* What to produce: Write out, without any change, the lines in the material below that run from the line with "This screenshot has width=1000, height=600." through the line with "Open the test.sql", both included.

┌─ Data provided

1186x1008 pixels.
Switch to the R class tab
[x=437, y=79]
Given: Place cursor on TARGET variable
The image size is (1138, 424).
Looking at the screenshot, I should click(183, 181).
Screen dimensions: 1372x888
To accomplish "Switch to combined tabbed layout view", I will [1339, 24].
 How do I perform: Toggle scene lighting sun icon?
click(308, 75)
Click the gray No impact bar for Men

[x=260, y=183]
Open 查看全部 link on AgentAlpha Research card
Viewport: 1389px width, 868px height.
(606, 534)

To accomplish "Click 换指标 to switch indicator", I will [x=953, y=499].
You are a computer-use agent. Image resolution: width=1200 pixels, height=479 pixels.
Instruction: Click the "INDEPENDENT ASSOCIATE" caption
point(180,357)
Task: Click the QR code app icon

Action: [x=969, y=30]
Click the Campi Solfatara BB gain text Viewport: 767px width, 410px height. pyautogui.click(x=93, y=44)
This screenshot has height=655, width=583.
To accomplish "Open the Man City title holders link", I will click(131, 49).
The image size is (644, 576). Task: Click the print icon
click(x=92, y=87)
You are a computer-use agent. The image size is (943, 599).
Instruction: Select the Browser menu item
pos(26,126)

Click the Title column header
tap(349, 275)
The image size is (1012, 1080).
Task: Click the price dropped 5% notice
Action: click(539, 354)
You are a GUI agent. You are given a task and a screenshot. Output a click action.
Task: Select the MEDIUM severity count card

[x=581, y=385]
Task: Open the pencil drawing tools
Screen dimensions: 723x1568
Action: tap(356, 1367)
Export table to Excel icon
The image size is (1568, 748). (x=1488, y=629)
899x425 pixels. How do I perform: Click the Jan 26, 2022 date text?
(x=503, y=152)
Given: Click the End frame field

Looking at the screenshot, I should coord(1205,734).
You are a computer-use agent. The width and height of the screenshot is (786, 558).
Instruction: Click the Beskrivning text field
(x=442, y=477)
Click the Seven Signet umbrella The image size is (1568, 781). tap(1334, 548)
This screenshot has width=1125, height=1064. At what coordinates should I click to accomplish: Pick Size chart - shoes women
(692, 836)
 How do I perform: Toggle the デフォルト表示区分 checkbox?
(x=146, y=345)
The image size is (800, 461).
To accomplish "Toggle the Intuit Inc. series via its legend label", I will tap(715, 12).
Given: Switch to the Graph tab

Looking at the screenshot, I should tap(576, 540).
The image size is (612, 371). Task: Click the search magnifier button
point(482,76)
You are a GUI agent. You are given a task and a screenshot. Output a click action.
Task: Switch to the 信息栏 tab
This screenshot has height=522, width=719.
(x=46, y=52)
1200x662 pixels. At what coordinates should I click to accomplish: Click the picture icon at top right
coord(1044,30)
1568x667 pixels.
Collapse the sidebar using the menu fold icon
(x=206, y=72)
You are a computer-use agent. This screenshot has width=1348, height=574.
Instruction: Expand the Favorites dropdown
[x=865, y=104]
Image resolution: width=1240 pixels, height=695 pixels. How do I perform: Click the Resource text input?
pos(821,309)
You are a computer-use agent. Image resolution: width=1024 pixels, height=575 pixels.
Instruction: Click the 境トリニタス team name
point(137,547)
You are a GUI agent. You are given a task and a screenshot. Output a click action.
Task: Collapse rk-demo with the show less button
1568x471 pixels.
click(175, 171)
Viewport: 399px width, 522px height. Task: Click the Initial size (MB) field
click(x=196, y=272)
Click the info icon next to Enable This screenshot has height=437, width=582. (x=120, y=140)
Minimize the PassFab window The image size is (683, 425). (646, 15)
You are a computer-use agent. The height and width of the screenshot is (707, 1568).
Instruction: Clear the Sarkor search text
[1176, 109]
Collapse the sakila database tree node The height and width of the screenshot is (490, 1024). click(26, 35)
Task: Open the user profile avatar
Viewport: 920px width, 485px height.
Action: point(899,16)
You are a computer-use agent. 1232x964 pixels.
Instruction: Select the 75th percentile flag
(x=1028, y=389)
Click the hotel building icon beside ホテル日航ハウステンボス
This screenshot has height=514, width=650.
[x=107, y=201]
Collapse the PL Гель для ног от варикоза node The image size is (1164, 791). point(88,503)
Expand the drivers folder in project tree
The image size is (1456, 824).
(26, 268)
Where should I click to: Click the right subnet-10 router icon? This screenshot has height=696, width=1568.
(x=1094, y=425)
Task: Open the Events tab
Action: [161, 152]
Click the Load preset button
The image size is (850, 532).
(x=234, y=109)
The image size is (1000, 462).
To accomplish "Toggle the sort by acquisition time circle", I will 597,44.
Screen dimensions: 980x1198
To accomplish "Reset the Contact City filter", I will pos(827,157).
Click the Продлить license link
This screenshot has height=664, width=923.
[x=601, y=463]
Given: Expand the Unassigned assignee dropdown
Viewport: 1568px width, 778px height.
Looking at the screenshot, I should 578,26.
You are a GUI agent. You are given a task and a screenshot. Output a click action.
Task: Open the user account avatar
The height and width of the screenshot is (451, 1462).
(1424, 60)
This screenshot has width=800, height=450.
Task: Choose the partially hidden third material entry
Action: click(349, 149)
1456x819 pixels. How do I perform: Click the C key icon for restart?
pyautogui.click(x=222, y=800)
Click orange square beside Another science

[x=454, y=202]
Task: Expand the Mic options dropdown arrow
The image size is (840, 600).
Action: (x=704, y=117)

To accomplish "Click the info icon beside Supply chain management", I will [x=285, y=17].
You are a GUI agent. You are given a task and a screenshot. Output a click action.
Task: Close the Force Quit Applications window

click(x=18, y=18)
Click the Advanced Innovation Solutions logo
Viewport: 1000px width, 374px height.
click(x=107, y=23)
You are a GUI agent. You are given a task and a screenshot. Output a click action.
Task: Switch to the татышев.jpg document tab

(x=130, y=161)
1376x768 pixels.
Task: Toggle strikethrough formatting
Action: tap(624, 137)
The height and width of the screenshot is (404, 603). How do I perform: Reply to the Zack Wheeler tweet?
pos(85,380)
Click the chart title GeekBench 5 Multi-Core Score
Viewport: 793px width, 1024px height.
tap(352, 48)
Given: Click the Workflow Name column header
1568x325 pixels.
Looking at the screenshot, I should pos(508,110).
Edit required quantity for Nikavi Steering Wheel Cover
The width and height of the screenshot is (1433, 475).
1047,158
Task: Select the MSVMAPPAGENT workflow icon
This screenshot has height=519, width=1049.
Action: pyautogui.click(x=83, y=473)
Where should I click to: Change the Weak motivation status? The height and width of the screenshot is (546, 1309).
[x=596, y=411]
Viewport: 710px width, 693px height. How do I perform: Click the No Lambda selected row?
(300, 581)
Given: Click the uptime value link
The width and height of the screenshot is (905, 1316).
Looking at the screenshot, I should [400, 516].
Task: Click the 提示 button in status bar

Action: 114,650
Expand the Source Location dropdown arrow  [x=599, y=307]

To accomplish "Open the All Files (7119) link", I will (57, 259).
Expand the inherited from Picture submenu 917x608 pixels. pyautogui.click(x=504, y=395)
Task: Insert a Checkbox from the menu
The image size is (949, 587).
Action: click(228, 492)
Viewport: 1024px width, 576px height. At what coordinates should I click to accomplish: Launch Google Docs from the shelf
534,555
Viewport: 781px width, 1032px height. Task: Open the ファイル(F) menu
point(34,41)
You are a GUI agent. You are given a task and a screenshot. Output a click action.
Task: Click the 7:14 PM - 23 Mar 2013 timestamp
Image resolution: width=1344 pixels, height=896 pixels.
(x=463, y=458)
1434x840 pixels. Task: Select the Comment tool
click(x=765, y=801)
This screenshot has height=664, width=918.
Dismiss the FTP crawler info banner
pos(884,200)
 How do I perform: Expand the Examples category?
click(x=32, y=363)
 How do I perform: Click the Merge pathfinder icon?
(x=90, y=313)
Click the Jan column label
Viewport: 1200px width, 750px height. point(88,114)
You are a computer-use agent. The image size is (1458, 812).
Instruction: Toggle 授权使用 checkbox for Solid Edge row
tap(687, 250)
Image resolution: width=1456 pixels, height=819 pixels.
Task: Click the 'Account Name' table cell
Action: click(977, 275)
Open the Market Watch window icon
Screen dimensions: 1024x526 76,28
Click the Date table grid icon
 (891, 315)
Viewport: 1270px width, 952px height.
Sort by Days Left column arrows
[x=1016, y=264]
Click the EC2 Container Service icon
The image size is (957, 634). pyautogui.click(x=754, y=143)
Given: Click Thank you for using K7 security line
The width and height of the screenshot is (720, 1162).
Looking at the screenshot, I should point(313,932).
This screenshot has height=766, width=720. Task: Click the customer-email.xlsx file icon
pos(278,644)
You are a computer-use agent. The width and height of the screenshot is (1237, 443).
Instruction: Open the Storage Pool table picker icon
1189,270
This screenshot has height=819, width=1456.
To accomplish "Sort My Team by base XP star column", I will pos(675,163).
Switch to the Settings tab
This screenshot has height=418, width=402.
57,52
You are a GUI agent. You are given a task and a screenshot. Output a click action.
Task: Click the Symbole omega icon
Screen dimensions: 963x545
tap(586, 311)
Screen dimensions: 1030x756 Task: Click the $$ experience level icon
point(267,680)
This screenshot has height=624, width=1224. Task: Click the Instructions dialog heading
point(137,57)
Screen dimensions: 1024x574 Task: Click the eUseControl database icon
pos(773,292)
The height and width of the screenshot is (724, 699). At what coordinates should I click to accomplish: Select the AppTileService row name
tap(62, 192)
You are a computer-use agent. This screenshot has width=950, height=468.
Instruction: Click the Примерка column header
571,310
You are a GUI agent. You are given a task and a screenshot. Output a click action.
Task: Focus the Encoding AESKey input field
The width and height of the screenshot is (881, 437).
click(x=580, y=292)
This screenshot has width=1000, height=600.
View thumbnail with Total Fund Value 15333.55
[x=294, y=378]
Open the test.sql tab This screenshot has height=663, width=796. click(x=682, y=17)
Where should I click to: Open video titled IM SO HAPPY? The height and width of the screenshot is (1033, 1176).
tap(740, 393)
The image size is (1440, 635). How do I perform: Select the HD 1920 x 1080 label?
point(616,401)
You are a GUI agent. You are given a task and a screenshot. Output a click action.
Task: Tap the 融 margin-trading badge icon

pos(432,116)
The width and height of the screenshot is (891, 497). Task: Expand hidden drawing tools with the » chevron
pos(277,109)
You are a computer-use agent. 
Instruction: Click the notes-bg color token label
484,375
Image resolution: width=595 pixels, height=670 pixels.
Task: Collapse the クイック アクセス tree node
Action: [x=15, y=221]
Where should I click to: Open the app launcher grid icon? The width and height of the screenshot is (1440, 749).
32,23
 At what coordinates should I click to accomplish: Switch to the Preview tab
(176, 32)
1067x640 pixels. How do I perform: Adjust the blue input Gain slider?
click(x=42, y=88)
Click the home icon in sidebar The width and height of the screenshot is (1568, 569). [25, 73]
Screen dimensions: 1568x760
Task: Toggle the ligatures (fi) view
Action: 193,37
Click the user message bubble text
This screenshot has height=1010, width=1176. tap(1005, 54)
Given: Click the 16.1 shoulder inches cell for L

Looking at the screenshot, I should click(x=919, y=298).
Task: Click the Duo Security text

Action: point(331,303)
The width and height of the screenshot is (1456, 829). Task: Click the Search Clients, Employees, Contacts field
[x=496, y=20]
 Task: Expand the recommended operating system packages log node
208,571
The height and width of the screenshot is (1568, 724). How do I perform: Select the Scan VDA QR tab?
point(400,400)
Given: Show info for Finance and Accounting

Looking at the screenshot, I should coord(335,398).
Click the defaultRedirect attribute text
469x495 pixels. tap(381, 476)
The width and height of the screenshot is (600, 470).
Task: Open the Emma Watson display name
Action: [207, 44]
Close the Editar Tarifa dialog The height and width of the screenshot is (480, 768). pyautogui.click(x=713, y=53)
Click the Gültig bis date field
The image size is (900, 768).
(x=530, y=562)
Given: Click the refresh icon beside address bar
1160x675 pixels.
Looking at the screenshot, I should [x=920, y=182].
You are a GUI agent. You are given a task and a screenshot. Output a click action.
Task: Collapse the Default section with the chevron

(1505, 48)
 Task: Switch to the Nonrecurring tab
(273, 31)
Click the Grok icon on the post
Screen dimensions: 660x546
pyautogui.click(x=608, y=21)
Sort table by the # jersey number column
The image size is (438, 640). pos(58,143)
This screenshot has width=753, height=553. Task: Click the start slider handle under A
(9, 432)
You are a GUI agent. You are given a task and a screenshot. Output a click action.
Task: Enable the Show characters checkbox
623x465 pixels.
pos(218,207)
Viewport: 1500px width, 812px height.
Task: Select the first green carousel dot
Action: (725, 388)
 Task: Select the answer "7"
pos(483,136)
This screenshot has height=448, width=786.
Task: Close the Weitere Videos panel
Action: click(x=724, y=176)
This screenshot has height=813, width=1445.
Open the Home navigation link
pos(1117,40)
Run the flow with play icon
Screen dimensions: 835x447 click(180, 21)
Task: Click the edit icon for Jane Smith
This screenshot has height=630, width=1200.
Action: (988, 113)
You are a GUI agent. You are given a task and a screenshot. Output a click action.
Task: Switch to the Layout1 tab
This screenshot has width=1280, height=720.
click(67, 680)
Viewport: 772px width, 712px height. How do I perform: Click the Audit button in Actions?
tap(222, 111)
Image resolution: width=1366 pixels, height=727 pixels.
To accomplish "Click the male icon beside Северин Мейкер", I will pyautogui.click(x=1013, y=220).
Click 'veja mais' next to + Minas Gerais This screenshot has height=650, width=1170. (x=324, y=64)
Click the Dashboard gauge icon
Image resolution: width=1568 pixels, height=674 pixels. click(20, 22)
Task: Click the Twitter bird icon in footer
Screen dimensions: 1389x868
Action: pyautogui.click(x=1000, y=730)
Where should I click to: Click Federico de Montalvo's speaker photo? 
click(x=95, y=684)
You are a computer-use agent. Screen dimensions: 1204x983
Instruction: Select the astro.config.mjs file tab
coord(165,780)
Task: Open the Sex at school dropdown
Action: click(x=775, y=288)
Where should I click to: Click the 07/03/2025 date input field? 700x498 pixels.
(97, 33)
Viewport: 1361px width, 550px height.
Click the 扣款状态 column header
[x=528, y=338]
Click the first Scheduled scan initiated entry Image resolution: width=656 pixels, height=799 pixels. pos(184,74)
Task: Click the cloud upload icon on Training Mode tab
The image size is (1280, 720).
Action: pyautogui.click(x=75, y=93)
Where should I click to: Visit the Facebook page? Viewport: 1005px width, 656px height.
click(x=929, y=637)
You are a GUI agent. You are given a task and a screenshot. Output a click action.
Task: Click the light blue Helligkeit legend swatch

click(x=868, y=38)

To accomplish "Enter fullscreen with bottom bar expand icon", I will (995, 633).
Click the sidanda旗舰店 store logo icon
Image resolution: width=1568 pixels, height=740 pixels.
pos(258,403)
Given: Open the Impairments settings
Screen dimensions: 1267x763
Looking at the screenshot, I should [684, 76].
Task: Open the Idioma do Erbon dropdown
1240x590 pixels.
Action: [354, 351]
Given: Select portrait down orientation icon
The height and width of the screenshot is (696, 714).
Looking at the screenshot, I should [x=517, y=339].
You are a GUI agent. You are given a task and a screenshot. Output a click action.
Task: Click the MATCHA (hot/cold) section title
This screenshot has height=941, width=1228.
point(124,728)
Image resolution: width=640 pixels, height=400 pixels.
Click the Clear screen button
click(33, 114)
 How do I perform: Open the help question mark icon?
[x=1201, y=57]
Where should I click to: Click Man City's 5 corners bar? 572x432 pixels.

└─

* Response:
This screenshot has width=1000, height=600.
View thumbnail with Total Fund Value 15333.55
[x=294, y=378]
Open the test.sql tab This screenshot has height=663, width=796. click(x=682, y=17)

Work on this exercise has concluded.